### Excel Value Distribution

I recently wanted to take a long list of values and find the distribution of these. So if my data consists of integers between 1 and 9 (or could be converted into such), then I want to see the count of 1s, the count of 2s, …, the count of 9s. Obviously, this would lend itself to presentation as a column chart:

So how do we get the count values in column C? A quick skim through Walkenbach’s Formulas didn’t reveal the answer, though I might have missed it.

As you might guess, we can use a single-cell array formula. In C2, we want to handle the boolean array {B2=data}, where data is the name of the whole set of data values in column A.
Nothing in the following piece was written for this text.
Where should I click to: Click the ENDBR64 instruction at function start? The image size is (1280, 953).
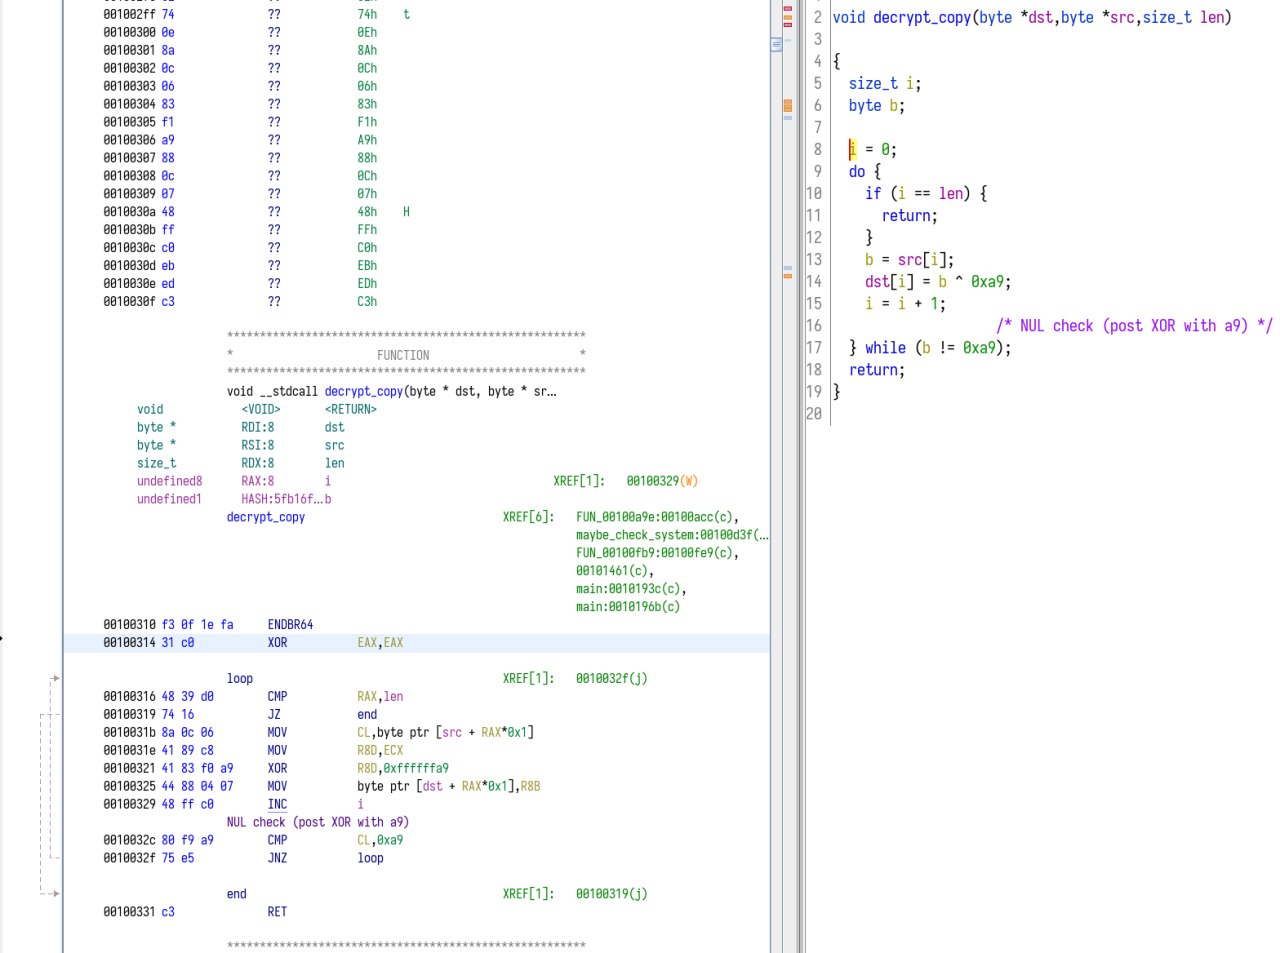290,625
Note, incidentally, that we can’t use named-range-intersection inside an array formula: {value=data}, where value names the column B values, does not work.

So we need to OR the boolean array {B2=data}. However, we now hit the problem that AND and OR always produce a single result value, even inside an array formula. The trick is to convert TRUE to 1 and FALSE to 0; then add for disjunction, multiply for conjunction. So the formula we have is:

{=SUM((B2=data)*1)}

(with the braces indicating array-formula entry – Ctrl-Shift-Enter). This then fills down column C. The type conversion is effected by: FALSE * 1 = 0, TRUE * 1 = 1.
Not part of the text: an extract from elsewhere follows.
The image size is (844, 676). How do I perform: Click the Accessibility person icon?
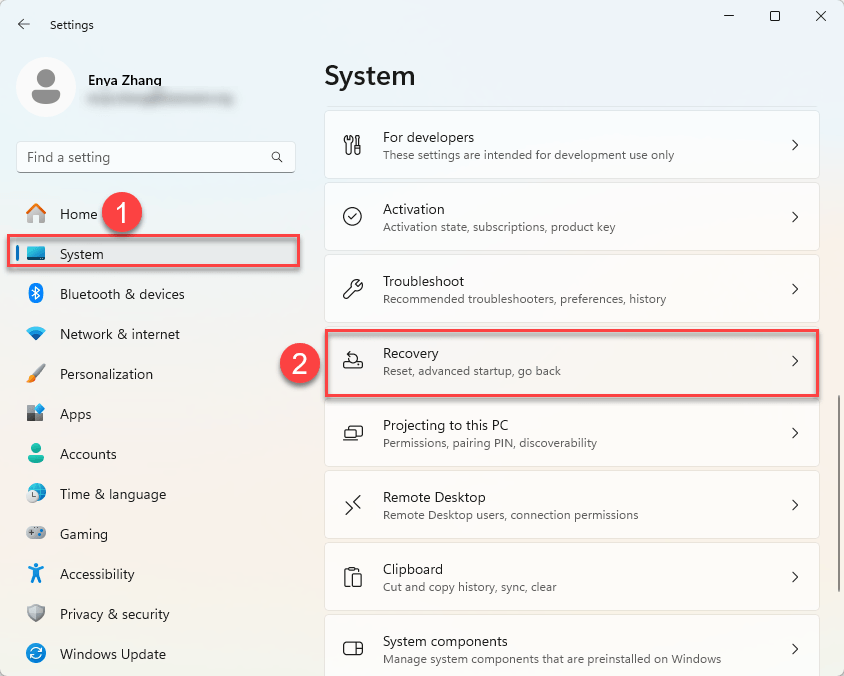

A more general version would allow us to set a value interval for the counts:

The min and max are generated from the interval. In E2 (for example), the formula now has two comparisons:

{=SUM((data >=C2)*(data<=D2))}

Here, the pairwise multiplication of the two boolean arrays effects the type conversion. SUM then operates on a single array of 0s and 1s.

The need for this type conversion from booleans to integers is a bit nasty, and comes from the implementation of AND and OR, which flattens arrays into a single set of values. So:

{=AND({TRUE;FALSE},{TRUE;FALSE})}

returns a single FALSE value, not an array {TRUE;FALSE}.
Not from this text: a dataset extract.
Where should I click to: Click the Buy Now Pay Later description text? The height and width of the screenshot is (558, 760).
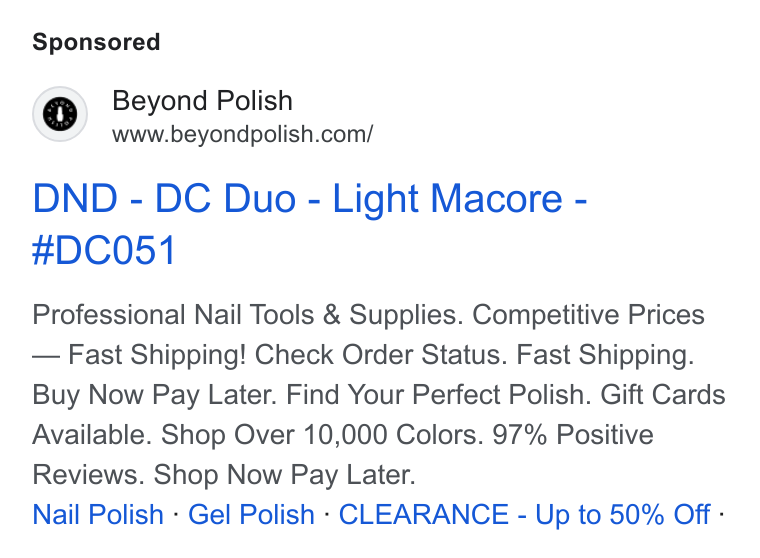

It’s instructive to think about how you might do this in VBA: with a function that takes the data range and returns an array of count values. There are clearly two levels of iteration, the one over data, which is implicit in the array formula, and one over the values/intervals, which is represented by filling the formula down the column.

#### 6 Responses to “Excel Value Distribution”

1. December 24, 2009 at 3:33 pm

You could select your output range, and enter this array formula (so it spans the output range):

=FREQUENCY(data,value)

2. December 25, 2009 at 2:06 pm

Thanks, Jon.
I should have guessed there’d be a function for this.
Although the DIY form is open to fancier variations – perhaps a comparison function other than straight equality.

3. December 27, 2009 at 6:01 am

Actually, frequency is like an inequality, compiling counts of values between items in the second range; it doesn’t just count values equal to these items. I always have to look up how exactly the inequalities work.

4. 4 AlexJ January 1, 2010 at 2:25 pm

I kinda like the pivot table solution to this. As for intervals, pivot table grouping works as long as the intervals are regular.

5. 5 Bram September 30, 2010 at 11:20 am

If for some reason you still would go on using the approach described in the post rather than the frequency table, I personally would prefer a formula using sumproduct i.s.o. a array formula with sum.

Basically {=Sum(yourRange=condition)*1} you can use =sumproduct(1*(yourRange=condition)) as without the need for an array formula

6. September 30, 2010 at 11:42 am

Bram,
Yes, ‘=sumproduct(1*(yourRange=condition))’ does work, but it is still essentially the same array formula – you just don’t have to enter it as an array formula. Personally, I find the notion of SUMPRODUCT with only a single argument unclear (product of what?).